Two things. First, the Dragonborn in FR are wrong. There's no real question of this. Those are the gods there and that's a fact of the setting. So, yes, their belief is wrong in that setting. You mentioned earlier about believing a Beholder was a god. There's a problem with that. That is factually wrong. That beholder isn't a god. That beholder cannot grant you any sort of afterlife. That beholder cannot grant clerics any sort of magic. That beholder cannot send Divine Favours to his 10th level clerics on a pretty darn consistent basis. Compared to Joe the Farmer, sure, that beholder is incredibly powerful, but, the gods are that much, at least, above that beholder in terms of power. That beholder cannot stop the sun from rising, but, some gods can.
And that's my point here. Being faithless in FR is to be factually wrong.
Secondly, how are the good gods punishing the faithless? Are they stuffing people in the Wall? Are they sentencing people to the Wall? From what I'm seeing, the Good gods do everything in their power to prevent people from going to the Wall - arguing on their behalf personally in some cases. I'd argue that alignment is generally irrelevant when discussing FR gods actually. They aren't gods of Good, they're gods of ((Insert abstract concept here)). Why would Mielikki, goddess of nature, possibly care what happens to some individual that never acknowledged that there is anything divine about nature? Torm, god of goodness and justice, is concerned with righteousness, honestly and loyalty ((from the FR Wiki)). Why on earth would he lift a finger to protect someone who showed zero loyalty to ANY god, and outright went out of their way to deny that the gods were even gods?
I'm really not seeing why the Good gods would have a major issue with this. You don't go to Torm's heaven because you're LG. You go to Torm's heaven because you acted with righteousness, honestly and loyalty throughout your life. Granted, that will likely make you Lawful Good, although, certainly LN or NG could work here too. But, there are other ways to be LG without going this particular route. Yet, in FR, those that didn't call Torm their patron diety could still go to Torm's afterlife, if they upheld Torm's values despite not giving a fig about Torm personally.

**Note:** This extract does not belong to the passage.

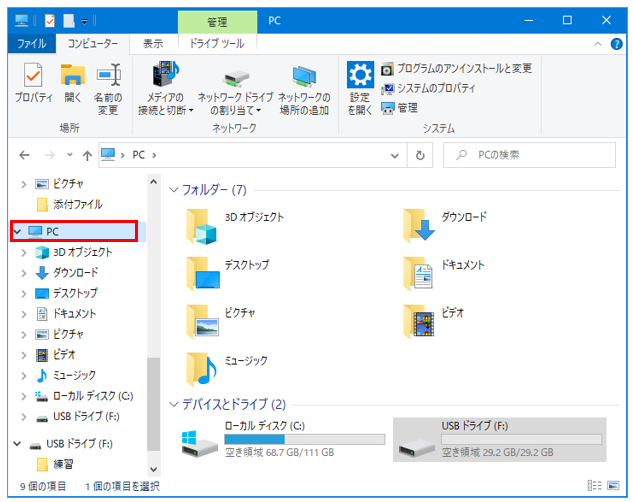Open the File tab
Viewport: 633px width, 502px height.
pyautogui.click(x=31, y=43)
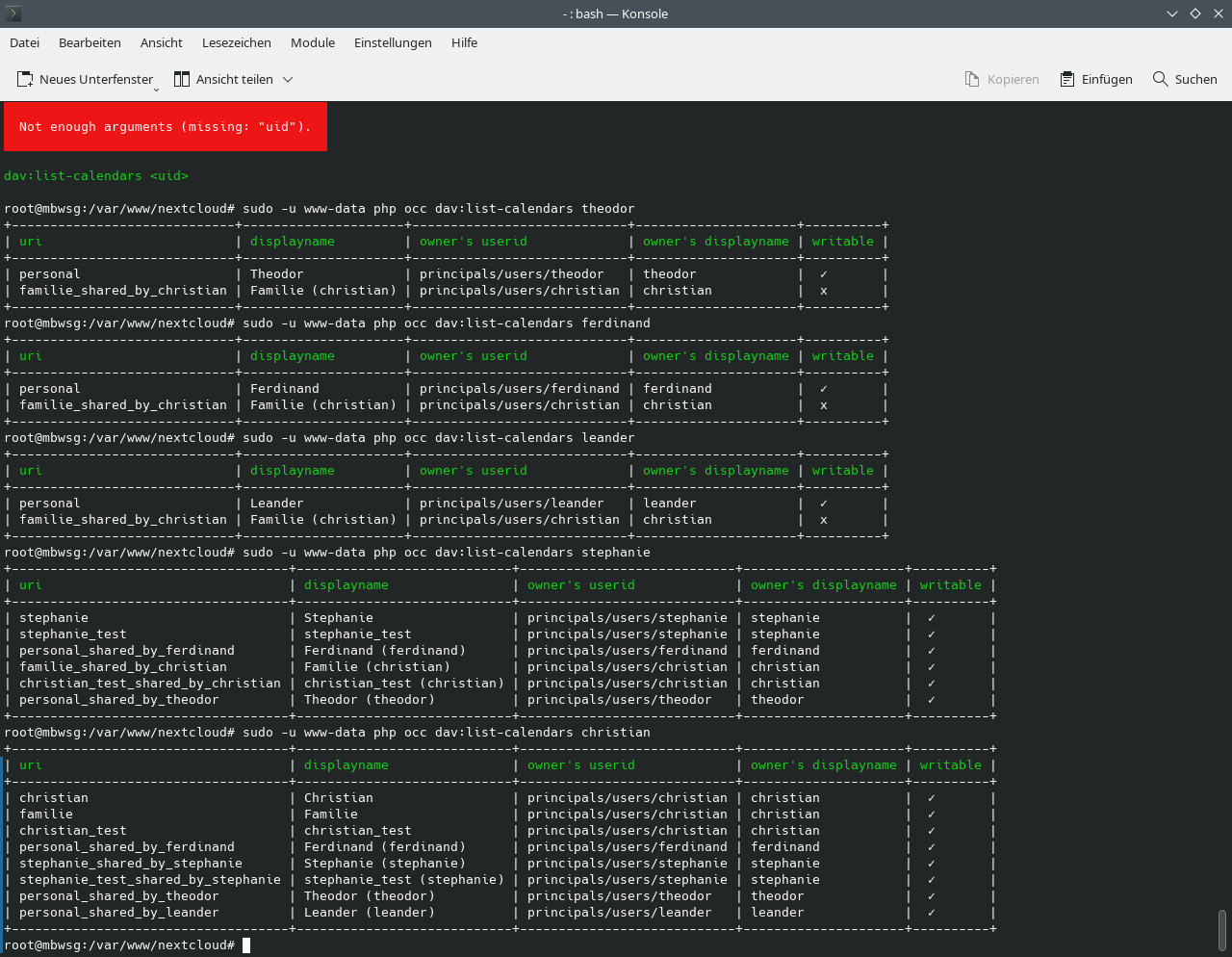Expand the Neues Unterfenster dropdown arrow

pyautogui.click(x=156, y=89)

FR dead are not judged according to alignment. I think this might be the basic disconnect that we're having here. In general D&D, the dead are judged by alignment. A NG person who showed honestly and loyalty all his life could never go to Torm's realm. That person would got to whatever NG plane in the Great Wheel. But, FR doesn't work like that. Your afterlife is judged based on things other than alignment. Simply having an alignment does not guarantee you a good afterlife, or a bad one either. Evil dead do not go to the Hells because they are evil. They go to the Hells because their actions fall under the purview of Evil gods. A mass murderer is going to Bhaal, regardless of his alignment. However, if that mass murderer ALSO refused to acknowledge the pantheon, to the point of actively denying it, then that mass murderer goes to the Wall. Not because of his alignment, but because he actively denies the pantheon.